● **Records for processing**
★ ★ ★

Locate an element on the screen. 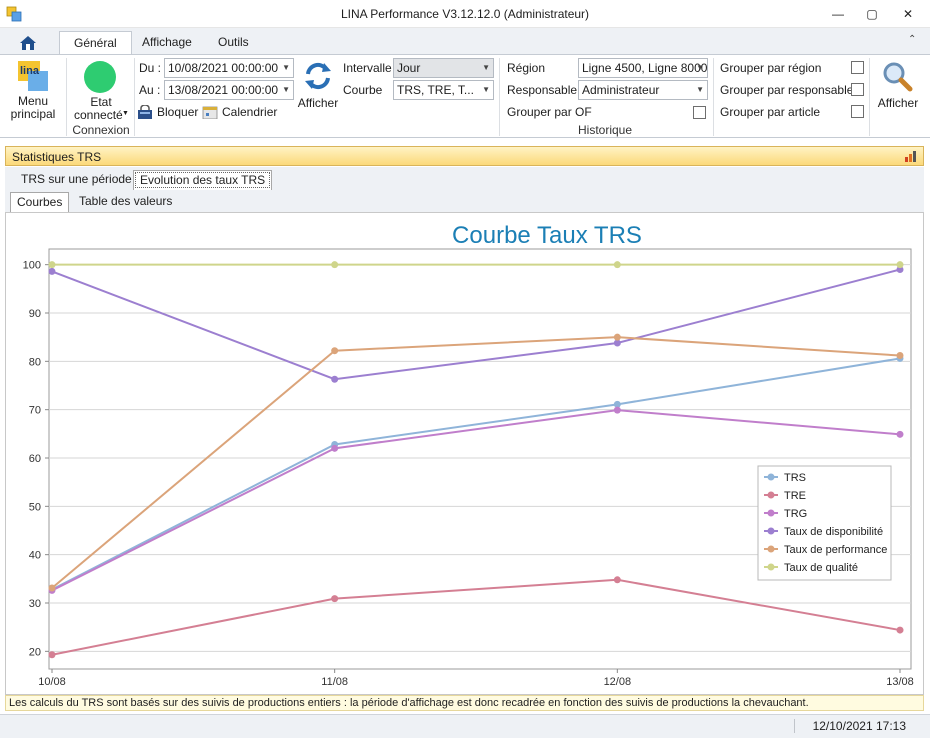 The image size is (930, 738). tab-trs-periode: TRS sur une période is located at coordinates (76, 179).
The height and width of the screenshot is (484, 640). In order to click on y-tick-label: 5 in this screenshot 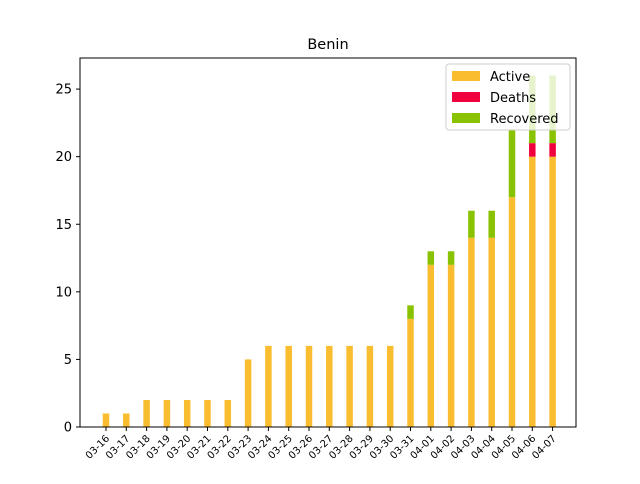, I will do `click(68, 360)`.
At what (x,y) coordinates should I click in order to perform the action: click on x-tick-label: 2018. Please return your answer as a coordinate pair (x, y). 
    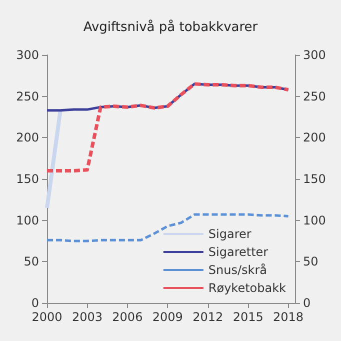
    Looking at the image, I should click on (288, 317).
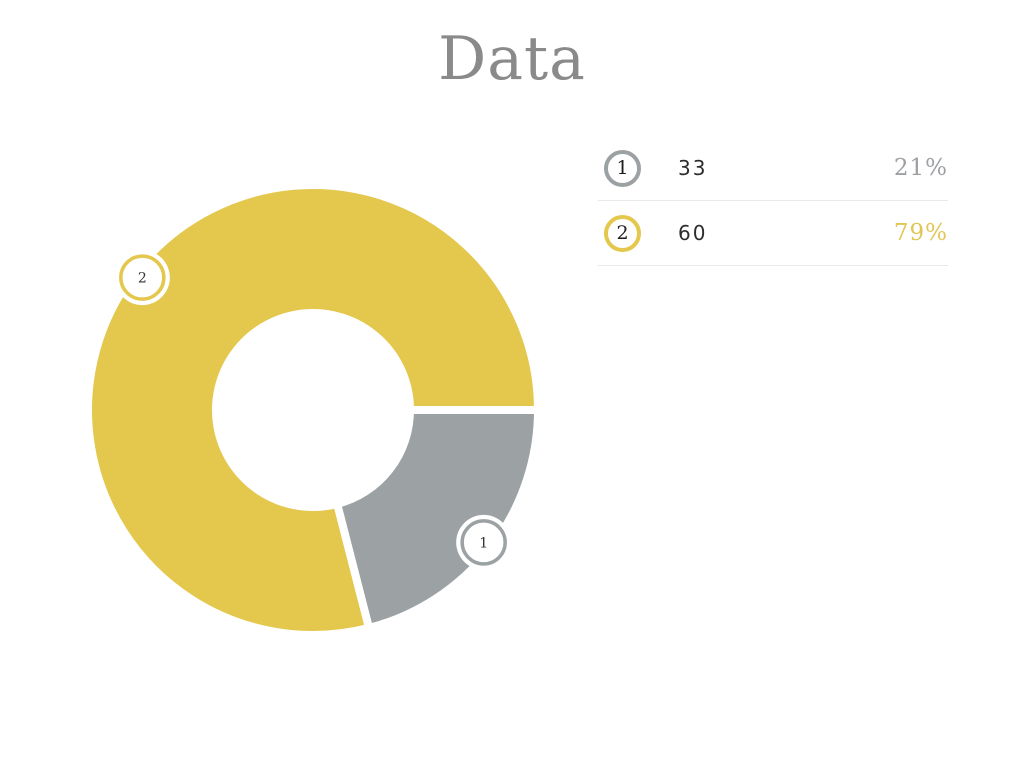  I want to click on slice-label-1: 1, so click(484, 542).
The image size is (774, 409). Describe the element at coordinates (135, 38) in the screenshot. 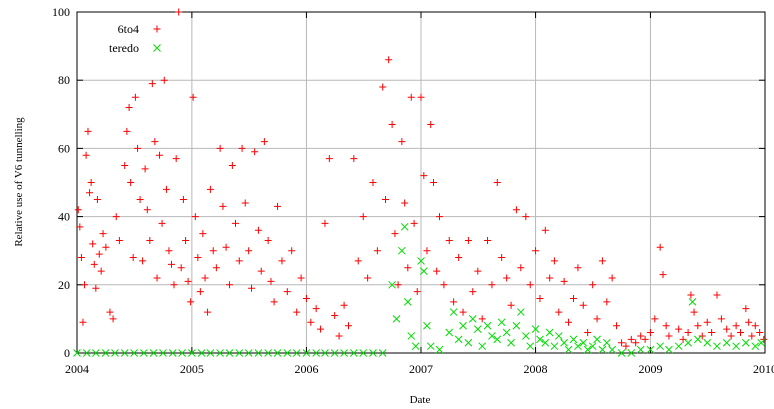

I see `legend: 6to4 teredo` at that location.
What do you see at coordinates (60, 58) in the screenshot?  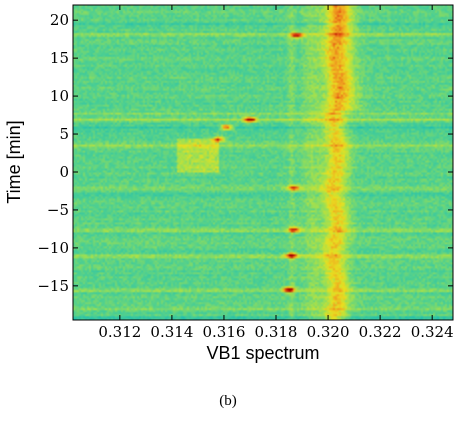 I see `y-tick-label: 15` at bounding box center [60, 58].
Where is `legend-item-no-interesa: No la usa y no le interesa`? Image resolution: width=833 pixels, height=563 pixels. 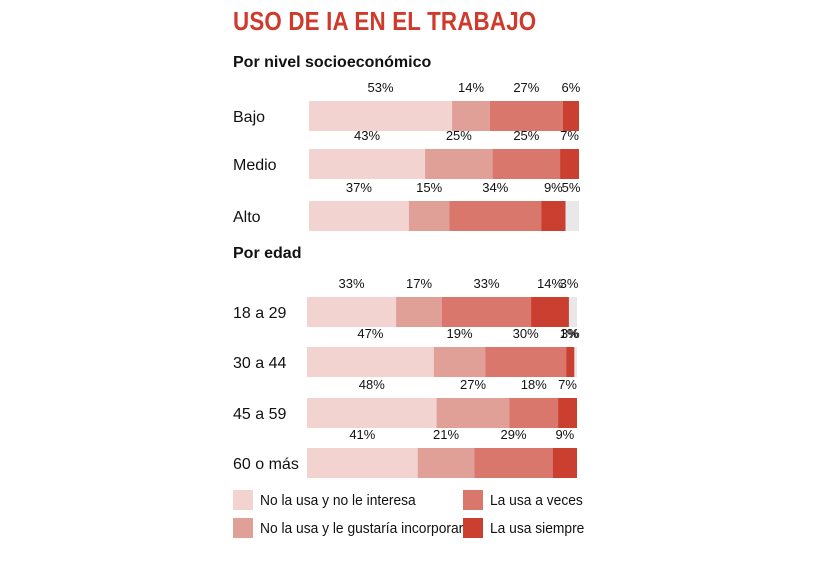 legend-item-no-interesa: No la usa y no le interesa is located at coordinates (331, 500).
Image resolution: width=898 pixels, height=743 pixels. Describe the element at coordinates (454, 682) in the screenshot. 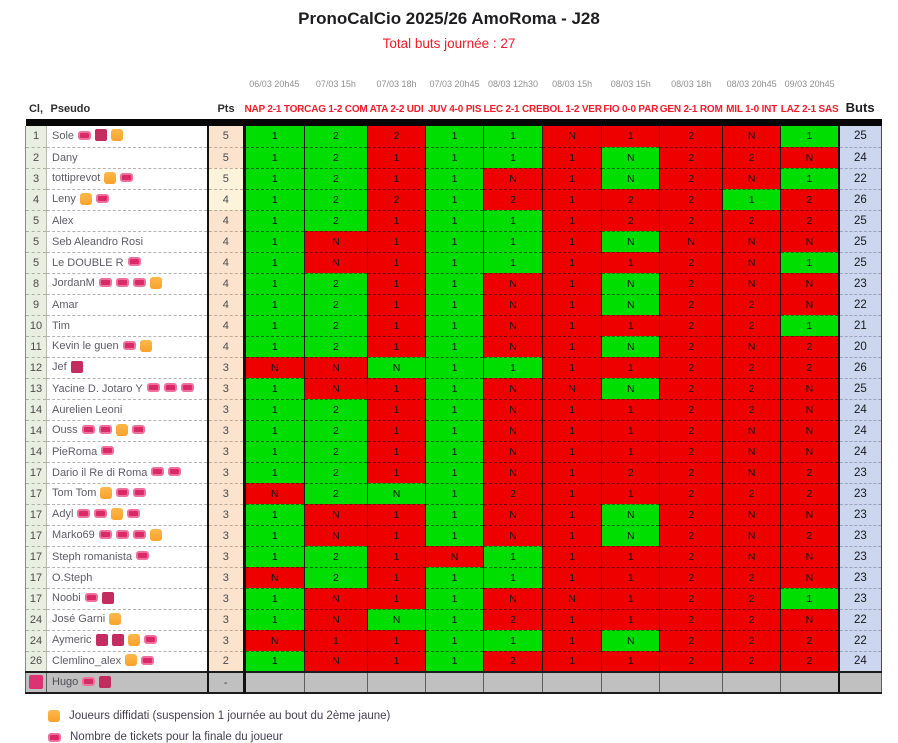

★ ★ ★

● **Work order**
How many lines of the data contain the string "should"? Case counts. Give only the number.

● **Answer section**
2